Here is a listing. Set it down again exactly.

Content starts

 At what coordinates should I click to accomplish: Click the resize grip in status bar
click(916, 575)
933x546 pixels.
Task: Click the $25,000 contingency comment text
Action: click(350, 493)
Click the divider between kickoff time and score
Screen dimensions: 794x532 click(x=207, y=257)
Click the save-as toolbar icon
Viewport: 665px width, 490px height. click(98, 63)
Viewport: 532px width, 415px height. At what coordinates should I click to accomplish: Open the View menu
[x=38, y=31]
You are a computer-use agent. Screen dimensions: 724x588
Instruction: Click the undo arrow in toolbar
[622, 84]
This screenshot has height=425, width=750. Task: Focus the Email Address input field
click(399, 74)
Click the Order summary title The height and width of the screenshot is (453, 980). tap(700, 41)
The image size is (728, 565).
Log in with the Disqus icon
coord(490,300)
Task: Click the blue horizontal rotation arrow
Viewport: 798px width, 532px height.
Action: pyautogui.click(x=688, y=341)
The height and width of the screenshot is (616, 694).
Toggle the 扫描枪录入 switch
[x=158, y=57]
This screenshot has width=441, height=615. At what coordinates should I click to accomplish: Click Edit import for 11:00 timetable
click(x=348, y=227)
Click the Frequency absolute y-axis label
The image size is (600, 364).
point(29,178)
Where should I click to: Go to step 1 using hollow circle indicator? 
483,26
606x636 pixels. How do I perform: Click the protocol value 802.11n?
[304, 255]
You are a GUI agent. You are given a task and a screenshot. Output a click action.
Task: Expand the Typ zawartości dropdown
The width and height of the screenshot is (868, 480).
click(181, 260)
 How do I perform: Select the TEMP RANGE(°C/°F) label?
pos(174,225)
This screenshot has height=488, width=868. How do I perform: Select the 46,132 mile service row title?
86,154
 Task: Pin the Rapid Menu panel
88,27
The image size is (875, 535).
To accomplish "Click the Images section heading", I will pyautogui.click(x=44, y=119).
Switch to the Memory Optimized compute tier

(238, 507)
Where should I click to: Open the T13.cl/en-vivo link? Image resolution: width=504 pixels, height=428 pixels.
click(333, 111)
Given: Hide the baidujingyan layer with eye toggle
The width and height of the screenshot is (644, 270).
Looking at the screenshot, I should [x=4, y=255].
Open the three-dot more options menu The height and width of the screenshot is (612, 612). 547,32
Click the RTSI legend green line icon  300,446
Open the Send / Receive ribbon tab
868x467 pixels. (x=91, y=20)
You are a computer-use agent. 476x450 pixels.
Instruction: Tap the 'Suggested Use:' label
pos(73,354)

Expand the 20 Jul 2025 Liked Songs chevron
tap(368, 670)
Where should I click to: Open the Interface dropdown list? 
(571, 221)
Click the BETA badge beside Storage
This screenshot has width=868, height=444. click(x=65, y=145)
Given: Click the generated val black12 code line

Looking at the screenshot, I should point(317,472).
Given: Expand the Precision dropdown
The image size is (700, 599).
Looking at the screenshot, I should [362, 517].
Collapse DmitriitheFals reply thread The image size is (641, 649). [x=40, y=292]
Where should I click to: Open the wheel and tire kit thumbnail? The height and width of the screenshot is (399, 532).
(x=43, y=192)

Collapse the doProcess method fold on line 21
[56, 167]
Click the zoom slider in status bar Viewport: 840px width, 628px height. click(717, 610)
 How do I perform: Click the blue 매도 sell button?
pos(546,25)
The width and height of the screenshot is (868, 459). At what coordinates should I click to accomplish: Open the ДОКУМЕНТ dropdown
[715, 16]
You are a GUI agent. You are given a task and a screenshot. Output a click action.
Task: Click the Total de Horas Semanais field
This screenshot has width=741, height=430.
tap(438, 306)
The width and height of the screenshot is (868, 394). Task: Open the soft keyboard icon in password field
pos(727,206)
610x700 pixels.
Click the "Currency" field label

Content ends

Exercise response
 At what coordinates should I click to accomplish: Click the resize grip in status bar
click(916, 575)
933x546 pixels.
Task: Click the $25,000 contingency comment text
Action: click(350, 493)
Click the divider between kickoff time and score
Screen dimensions: 794x532 click(x=207, y=257)
Click the save-as toolbar icon
Viewport: 665px width, 490px height. click(98, 63)
Viewport: 532px width, 415px height. At what coordinates should I click to accomplish: Open the View menu
[x=38, y=31]
You are a computer-use agent. Screen dimensions: 724x588
Instruction: Click the undo arrow in toolbar
[622, 84]
This screenshot has height=425, width=750. Task: Focus the Email Address input field
click(399, 74)
Click the Order summary title The height and width of the screenshot is (453, 980). tap(700, 41)
The image size is (728, 565).
Log in with the Disqus icon
coord(490,300)
Task: Click the blue horizontal rotation arrow
Viewport: 798px width, 532px height.
Action: pyautogui.click(x=688, y=341)
The height and width of the screenshot is (616, 694).
Toggle the 扫描枪录入 switch
[x=158, y=57]
This screenshot has width=441, height=615. At what coordinates should I click to accomplish: Click Edit import for 11:00 timetable
click(x=348, y=227)
Click the Frequency absolute y-axis label
The image size is (600, 364).
point(29,178)
Where should I click to: Go to step 1 using hollow circle indicator? 
483,26
606x636 pixels. How do I perform: Click the protocol value 802.11n?
[304, 255]
You are a GUI agent. You are given a task and a screenshot. Output a click action.
Task: Expand the Typ zawartości dropdown
The width and height of the screenshot is (868, 480).
click(181, 260)
 How do I perform: Select the TEMP RANGE(°C/°F) label?
pos(174,225)
This screenshot has height=488, width=868. How do I perform: Select the 46,132 mile service row title?
86,154
 Task: Pin the Rapid Menu panel
88,27
The image size is (875, 535).
To accomplish "Click the Images section heading", I will pyautogui.click(x=44, y=119).
Switch to the Memory Optimized compute tier

(238, 507)
Where should I click to: Open the T13.cl/en-vivo link? Image resolution: width=504 pixels, height=428 pixels.
click(333, 111)
Given: Hide the baidujingyan layer with eye toggle
The width and height of the screenshot is (644, 270).
Looking at the screenshot, I should [x=4, y=255].
Open the three-dot more options menu The height and width of the screenshot is (612, 612). 547,32
Click the RTSI legend green line icon  300,446
Open the Send / Receive ribbon tab
868x467 pixels. (x=91, y=20)
You are a computer-use agent. 476x450 pixels.
Instruction: Tap the 'Suggested Use:' label
pos(73,354)

Expand the 20 Jul 2025 Liked Songs chevron
tap(368, 670)
Where should I click to: Open the Interface dropdown list? 
(571, 221)
Click the BETA badge beside Storage
This screenshot has width=868, height=444. click(x=65, y=145)
Given: Click the generated val black12 code line

Looking at the screenshot, I should point(317,472).
Given: Expand the Precision dropdown
The image size is (700, 599).
Looking at the screenshot, I should [362, 517].
Collapse DmitriitheFals reply thread The image size is (641, 649). [x=40, y=292]
Where should I click to: Open the wheel and tire kit thumbnail? The height and width of the screenshot is (399, 532).
(x=43, y=192)

Collapse the doProcess method fold on line 21
[56, 167]
Click the zoom slider in status bar Viewport: 840px width, 628px height. click(717, 610)
 How do I perform: Click the blue 매도 sell button?
pos(546,25)
The width and height of the screenshot is (868, 459). At what coordinates should I click to accomplish: Open the ДОКУМЕНТ dropdown
[715, 16]
You are a GUI agent. You are given a task and a screenshot. Output a click action.
Task: Click the Total de Horas Semanais field
This screenshot has width=741, height=430.
tap(438, 306)
The width and height of the screenshot is (868, 394). Task: Open the soft keyboard icon in password field
pos(727,206)
610x700 pixels.
Click the "Currency" field label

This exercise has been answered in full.